A proposta da sessão Masters in Short da Mostra de São Paulo esse ano é apresentar alguns curtas de diretores consagrados. São cinco curtas ao total e seis diretores diferentes.

Nos é dito no início que a proposta tem relação com o período de quarentena esse ano, mas o único óbvio exemplo é o primeiro. A Visita, de Jia Zhangke, que apresenta dois cineastas se visitando para assistir a um filme sendo produzido. Todas as situações comuns vividas esse ano, como o medidor de febre à distância, o uso das máscaras e do álcool gel, e a proibição tácita de se dar as mãos, é revisitada. É um aceno de cabeça para o espectador que sabe bem do que o filme está falando. Talvez bem até demais para ser visto em um filme.

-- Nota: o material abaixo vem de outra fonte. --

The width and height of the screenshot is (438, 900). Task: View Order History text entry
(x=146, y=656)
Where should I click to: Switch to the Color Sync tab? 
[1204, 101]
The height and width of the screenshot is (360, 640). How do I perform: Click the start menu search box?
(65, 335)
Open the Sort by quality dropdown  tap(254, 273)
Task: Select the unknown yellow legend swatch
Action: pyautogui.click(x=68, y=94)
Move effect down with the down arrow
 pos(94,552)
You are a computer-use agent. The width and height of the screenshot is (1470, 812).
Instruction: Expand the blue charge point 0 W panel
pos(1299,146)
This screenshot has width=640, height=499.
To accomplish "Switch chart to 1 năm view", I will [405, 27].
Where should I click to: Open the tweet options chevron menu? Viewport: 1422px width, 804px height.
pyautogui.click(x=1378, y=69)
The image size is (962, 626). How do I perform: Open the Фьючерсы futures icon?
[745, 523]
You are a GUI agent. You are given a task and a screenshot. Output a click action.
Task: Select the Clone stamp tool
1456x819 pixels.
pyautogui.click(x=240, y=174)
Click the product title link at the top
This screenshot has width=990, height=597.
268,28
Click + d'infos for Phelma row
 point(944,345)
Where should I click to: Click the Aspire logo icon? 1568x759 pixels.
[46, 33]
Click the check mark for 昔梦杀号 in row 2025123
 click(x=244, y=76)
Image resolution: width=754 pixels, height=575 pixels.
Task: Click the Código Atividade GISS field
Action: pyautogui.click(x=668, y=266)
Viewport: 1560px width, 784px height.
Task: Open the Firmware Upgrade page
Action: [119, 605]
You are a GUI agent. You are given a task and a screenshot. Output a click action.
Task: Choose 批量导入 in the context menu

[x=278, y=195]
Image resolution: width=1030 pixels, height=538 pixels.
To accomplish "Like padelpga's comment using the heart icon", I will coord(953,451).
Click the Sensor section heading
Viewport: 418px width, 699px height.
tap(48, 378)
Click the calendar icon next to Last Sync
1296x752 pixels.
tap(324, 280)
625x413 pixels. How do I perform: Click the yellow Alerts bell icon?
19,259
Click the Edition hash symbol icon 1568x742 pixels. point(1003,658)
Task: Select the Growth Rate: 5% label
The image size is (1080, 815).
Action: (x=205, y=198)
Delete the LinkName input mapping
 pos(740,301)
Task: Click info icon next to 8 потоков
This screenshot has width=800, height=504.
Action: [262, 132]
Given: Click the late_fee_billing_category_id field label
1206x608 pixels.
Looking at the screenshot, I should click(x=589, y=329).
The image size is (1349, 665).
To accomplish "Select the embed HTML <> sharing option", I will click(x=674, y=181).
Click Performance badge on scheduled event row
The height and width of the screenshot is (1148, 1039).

Os dois curtas seguintes são experimentais. Os Caçadores de Coelhos e O Adivinhador, de Guy Maddin, Evan Johnson e Galen Johnson, são absurdistas e caóticos. Enquanto narram a existência de adivinhos profissionais e o sonho de alguém que já morreu. Neles, usos diferentes de luzes e narrativas são tentadas para chamar nossa atenção. Ou pelo menos tentar, já que o resultado é nos afastar, nos pensamentos e para dentro de nossos próprios sonhos… dormindo.

Outro campeão em fazer passar sono é este Uma Noite na Ópera, de Sergei Loznitsa. Feito apenas com imagens de arquivos das décadas de 50 e 60 ele captura toda a pomposidade com que diferentes celebridades do show business e da política adentram o teatro de ópera em Paris, Palais Garnier. Cerca de 70% do filme é sobre a entrada da burguesia ao recinto e 30% vemos a performance de uma cantora. Que vale todo o preço, já que é uma performance de respeito, ainda que por alguns meros minutos.

Também vale uma espera a menos glamurosa Escondida, de Jafar Panahi, em que diretor e filha acompanham uma amiga até um vilarejo distante no Irã em que ela descobriu uma menina com uma voz maravilhosa. Proibida de cantar pela família, o clima deste curta é de documentário informal filmado com iPhones, o que combina bem com o estilo desse diretor. Eles filmam com dois celulares. Um deles se afasta durante a rápida performance da menina, escondida atrás de um pano. É nesse momento que aprendemos a função do movimento no cinema. Depois que a câmera para, não tem por que continuar a ouvindo.

Curioso como “a mágica” do cinema de repente some quando nada se mexe na tela. E a parada do movimento, em todos os sentidos… isso, sim, tem tudo a ver com a quarentena.


“Masters in Short” (Vários Países, 2020), dirigidos por Jia Zhangke, Jafar Panahi, Guy Maddin, Evan Johnson, Galen Johnson e Sergei Loznitsa.